What a couple of days it's been for football. An epic North London derby in which Arsenal outclassed Spurs. A northwest needle match which saw table-topping Liverpool humble the mighty Man Utd. The nailbiting conclusion to transfer deadline day, in which Arsene finally splashed cash and Gareth Bale became the world's most expensive player. The lips of the nation have been abuzz with sporting chatter, injury worries and transfer speculation. And, I have to say, the whole thing's completely passed me by. While others get wound up and excited by all things football, I can very much take it or leave it. I lack sport empathy.
sport empathy (noun): the ability to understand and share feelings of others' sporting achievements
I don't get it. Surely sport is just a bunch of people competing against others. I can see why winning matters if you're one of those taking part, but I don't understand the rush of emotion that comes from supporting someone else. Your team wins, you cheer. Your team loses, you mope. Your team concedes a goal, you shout at the television as if somehow they can hear you. Your team wins the cup, you float on air. Your team is beaten three nil in the very next match, your world almost ends. Your team fights a scrappy no score draw, you spend an hour afterwards debating with mates what went wrong and what tactics the manager should have adopted, the idiot, what does he know? Armchair football is an endless rise and fall over which you have no personal control. I don't get any of that.
I will confess to keeping an eye on what's going on in the world of sport. I need to, because people at work are going to be talking about it, and I need to keep on top of at least the basics to maintain conversation. I track down the football results at the weekend, and occasionally dip into a liveblog to see how a game is progressing. I have a rough idea of whether Andy Murray's still in or out, and whether or not the test match has been rained off. But it doesn't get to me, doesn't strike at the heart, because deep down I know sport is fundamentally pointless.

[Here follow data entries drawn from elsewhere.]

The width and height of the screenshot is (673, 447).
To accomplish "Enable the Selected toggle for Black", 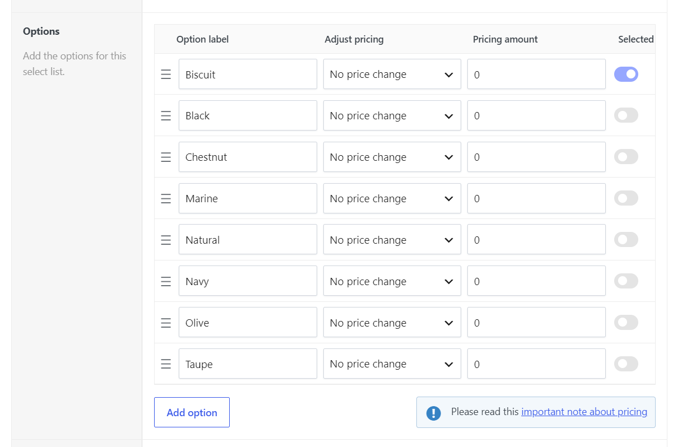I will (626, 116).
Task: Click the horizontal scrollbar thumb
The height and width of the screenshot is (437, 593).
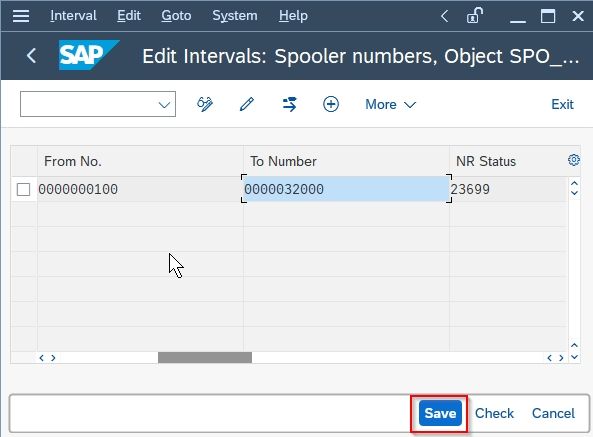Action: pyautogui.click(x=205, y=358)
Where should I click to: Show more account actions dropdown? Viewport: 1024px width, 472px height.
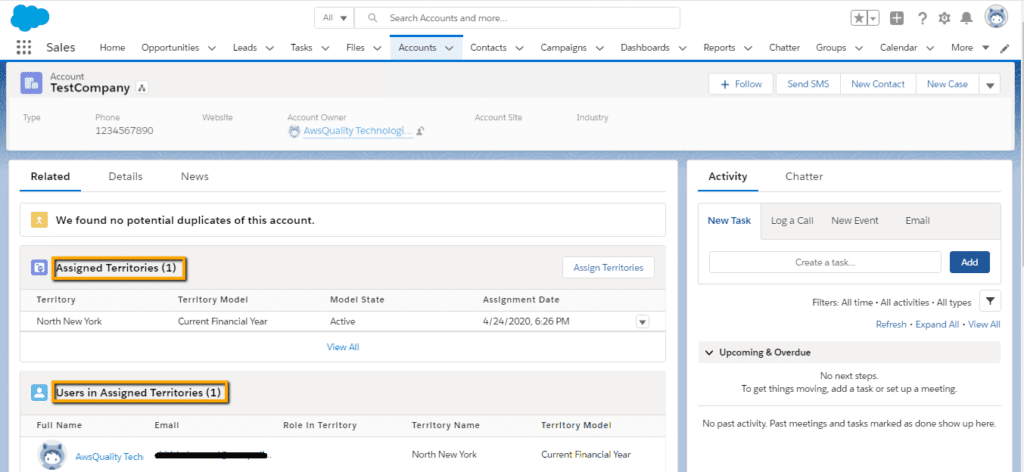click(x=990, y=85)
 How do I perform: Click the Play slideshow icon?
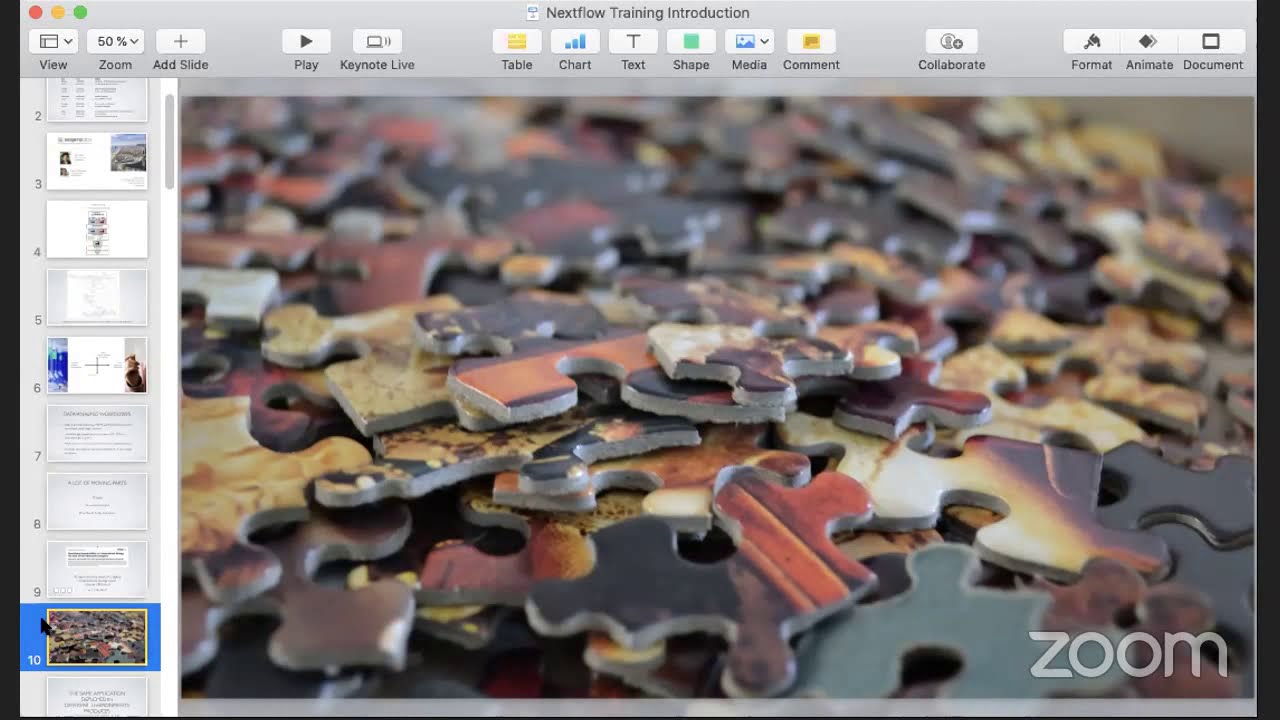pyautogui.click(x=306, y=41)
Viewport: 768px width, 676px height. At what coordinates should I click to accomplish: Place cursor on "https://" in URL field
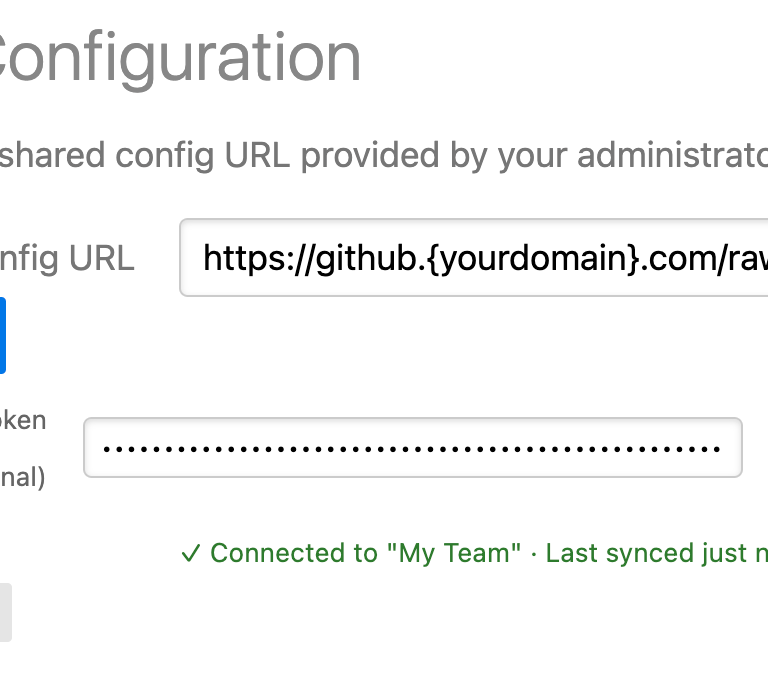tap(244, 259)
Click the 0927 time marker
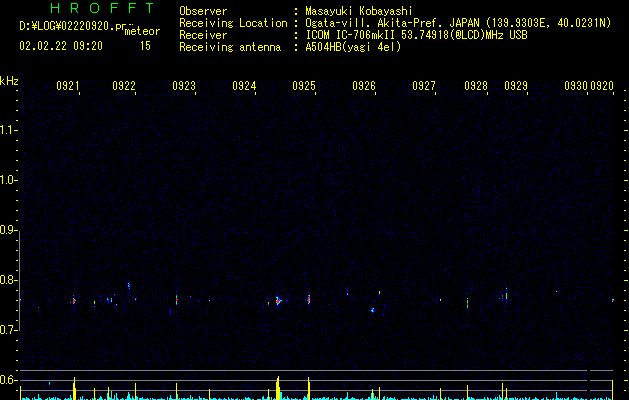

Some of my colleagues at work have sport empathy in spades. They know everything about horse racing, and intend to tell me all about it. They follow tennis, and expect I'm interested in every minor detail. They keep The Ashes ticking over in a box on the corner of their laptop, and "ooh" in my direction when a wicket falls. But most of all they know their football. First thing on a Monday morning they sit round and mull over the week's results, starting with the top teams then working down to their provincial favourites. They discuss which goal they liked best, which corner of the net it slotted into and the tactics leading up to the shot. They confess to watching Jeff Stelling in the pub, and Gary Lineker on Match of the Day ten hours later. They discuss their fantasy football teams in enormous depth, and how that Norwich assist cancelled out their Crystal Palace clean sheet, and how they might possibly tweak their line-up next weekend to score more points. I suspect that if football didn't exist, this bunch would have absolutely nothing in common to talk about. But instead it holds them strong and binds them together. I am so out of it.

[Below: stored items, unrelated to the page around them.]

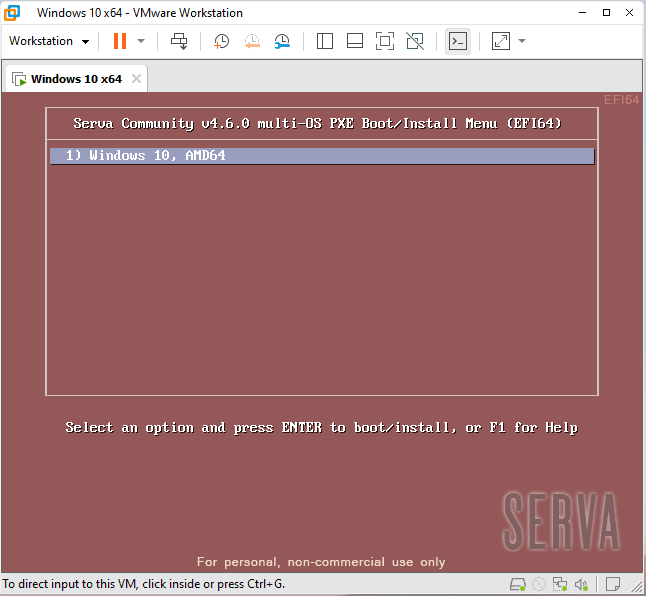Click Send Ctrl+Alt+Del toolbar icon
This screenshot has height=596, width=646.
click(179, 41)
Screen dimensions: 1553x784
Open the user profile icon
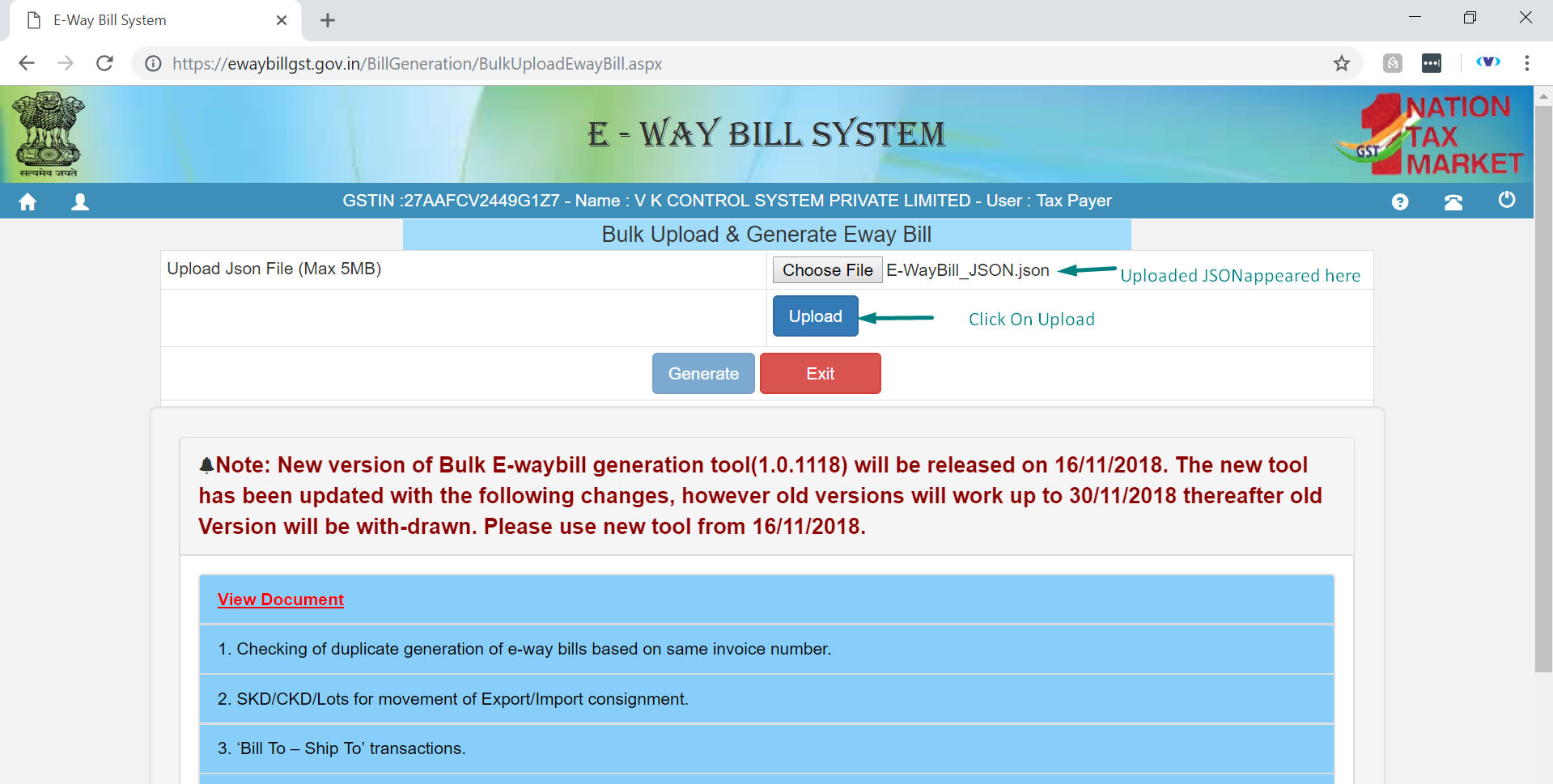(x=80, y=201)
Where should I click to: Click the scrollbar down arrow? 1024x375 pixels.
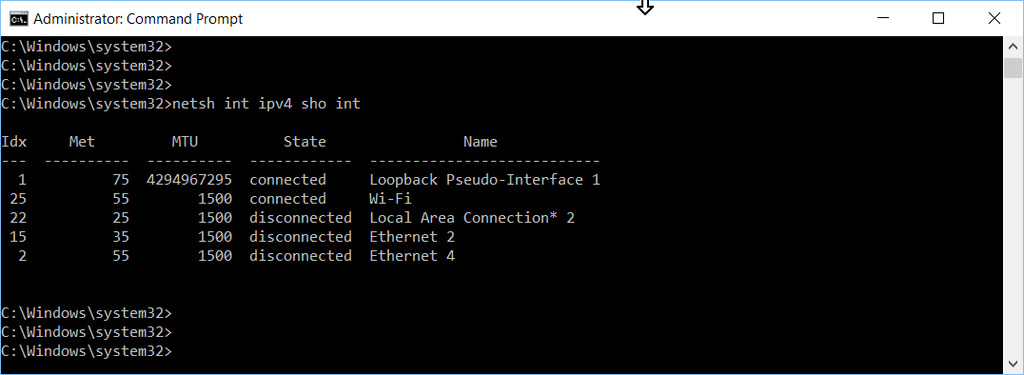tap(1013, 364)
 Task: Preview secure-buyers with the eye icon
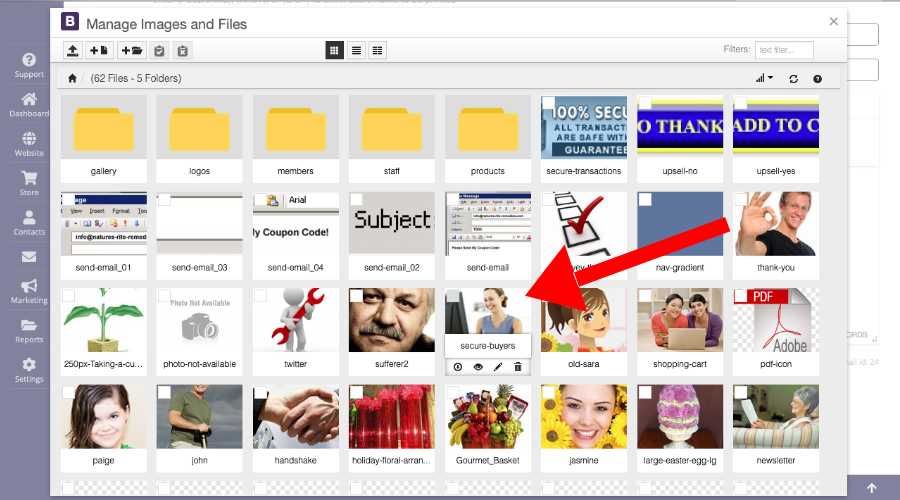[x=478, y=367]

And yet I've been an Arsenal supporter for over 40 years, ever since the 1971 Cup Final. On that fateful occasion I picked Arsenal and my brother picked Liverpool, and they lost and he cried, because even at a very early age my brother had sport empathy. Not me. I've carried on supporting Arsenal, to the point where it would feel incredibly wrong to support anyone else. But I've never felt the need to attend a match, or to wander the streets in a red and white bobble hat, or to take out a whopping subscription to Sky Sports. Indeed I can leave the house during an Arsenal game without ever checking the score on my phone, and I never spend the week before a derby match with butterflies. To me football is about each end result, you either win or you don't. And if you don't, never mind, there's always another day.

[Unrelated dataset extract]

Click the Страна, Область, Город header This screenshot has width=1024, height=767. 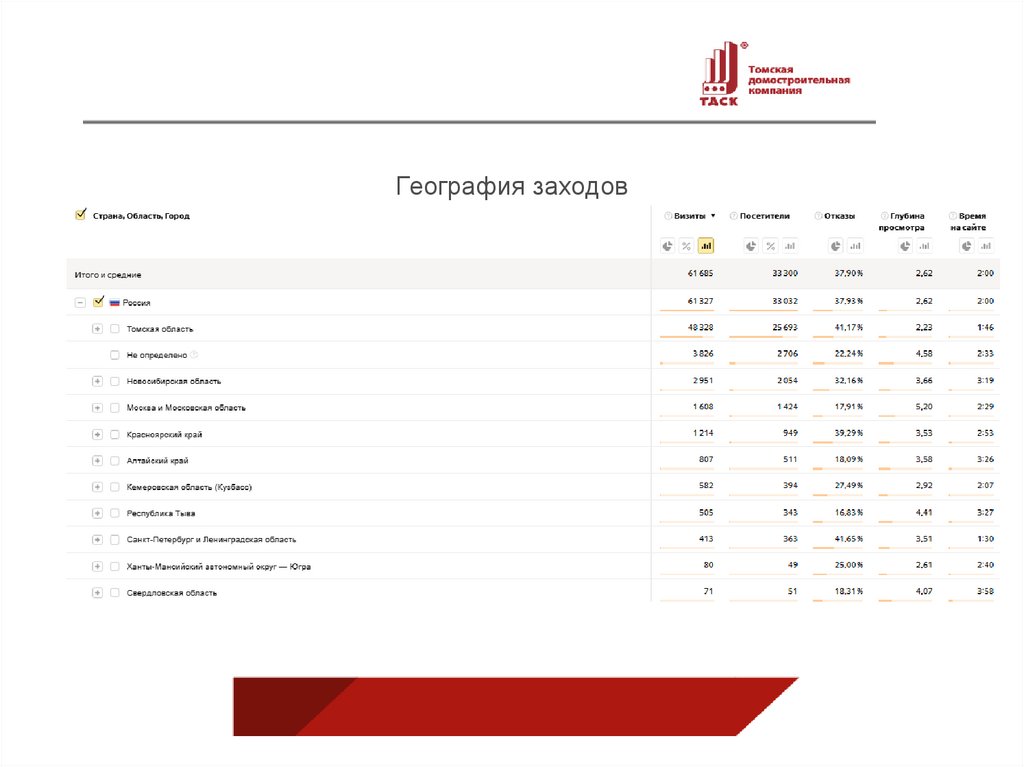(x=140, y=215)

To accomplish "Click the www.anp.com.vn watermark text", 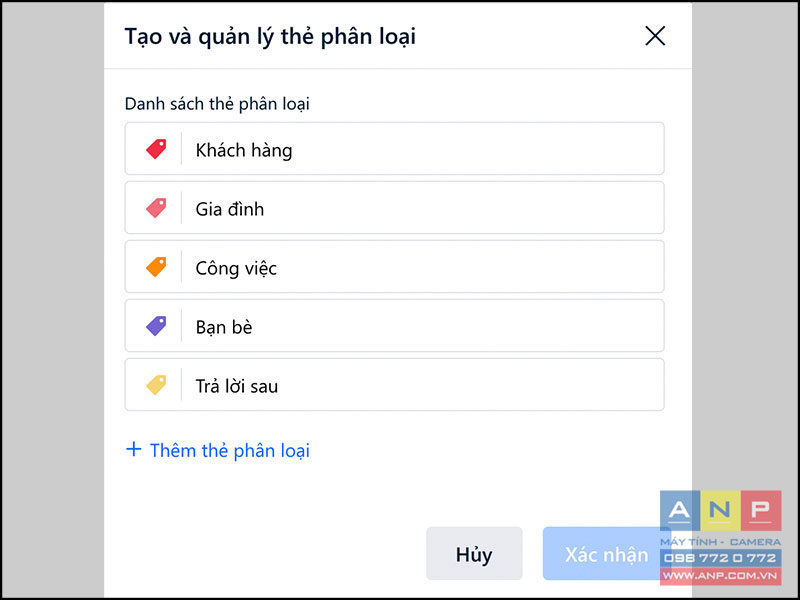I will point(720,576).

I know one place I'm going very wrong. I assume that sport only occurs while competition is taking place, but to the sportaholic that's not the case. They fill the long gaps inbetween matches with speculation, indeed that's the only way to fill the back pages of newspapers midweek. Who might sign who, whose injury might leave them out for how long, and how precisely might the next match play out? My boss is very good at this. He's forever trying to engage me in conversation about potential transfer deals, league positions and sprained ligaments, purely because I'm a fellow Arsenal supporter. I nod and grunt enough to appear vaguely knowledgeable, but I'm so not engaged, and I'm sure my lack of sport empathy shines through. I must be such a disappointment.
My mind just isn't wired the right way to get enthused by national sporting competition. It doesn't get swept along with the crowd, nor is it aroused by the collective achievements of others. Some days I think it would be nice to join in, but I don't have that option, the inner fire's not there. That may also explain why I never 'got' religion despite being exposed to quite a lot of it, and why I don't hold any political viewpoints with blind conviction. I can do interested, but I simply can't do passionate. So I don't share your glee in thrashing Spurs, I have no opinions on Podolski's hamstring, and I genuinely don't care what you thought about transfer deadline day.
Please don't think I'm being dismissive. If that's how you are, great. But I'm not that way at all. I have no sport empathy.